Regia di Paul Thomas Anderson vedi scheda film
C’è un’altra Hollywood, come dice il sottotitolo italiano, che in quanto a star system non ha nulla da invidiare a quella originale. Si dirà che il mondo del porno non merita il medesimo trattamento delle produzioni normali, ma penso sinceramente che la produzione pornografica abbia incrementato il PIL degli Stati Uniti. Con sprezzo del pericolo, il temerario e razionale Paul Thomas Anderson racconta un sottobosco allucinato di produttori idealisti ed attori ambiziosi, caleidoscopio di dipendenze (sesso, droga, soldi) e di esperienze disparate, romanzo corale su un momento irripetibile (che risente ancora della contestazione e dello spirito della seconda metà degli anni sessanta e vive appieno la libertà totalizzante dei settanta) in cui il cinema commerciale riuscì a non morire anche grazie alla diffusione dell’hard (genere, tra l’altro, qui narrato con una naturalezza encomiabile che dimentica cosa voglia dire la parola ‘puritanesimo’ ma non mette da parte una certa dose di rispettoso pudore).

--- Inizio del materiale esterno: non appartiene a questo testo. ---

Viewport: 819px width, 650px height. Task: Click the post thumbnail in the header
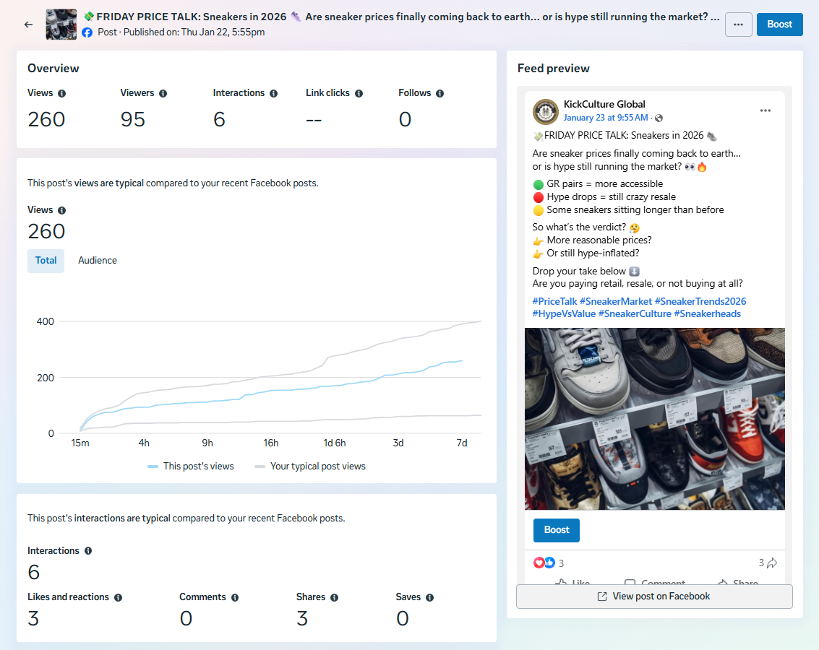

Con più di un occhio al cinema di San Robert Altman ed un altro alle tendenze tarantiniane contemporanee, Anderson mette in scena una storia ricca e densa in cui si incontrano tutti i topoi del romanzo di formazione e dell’affresco analitico-sociale, finto reportage dal montaggio frenetico e lunatico, e riesce a creare un altro capitolo della storia della decomposizione del mito americano. Lungo due ore e mezza emergono tanti personaggi, legati dal buon Mark Wahlberg (il cui fasullo pene dalle dimensioni abnormi, del quale si parla per tutto il film e si vede solo alla fine, è entrato nella mitologia): non si può tacere sulle caratterizzazioni del disperato William H. Macy e dell’ancora giovane Phillip Seymour Hoffamn, ma soprattutto su quelle, mastodontiche, di Burt Reynolds e Julianne Moore.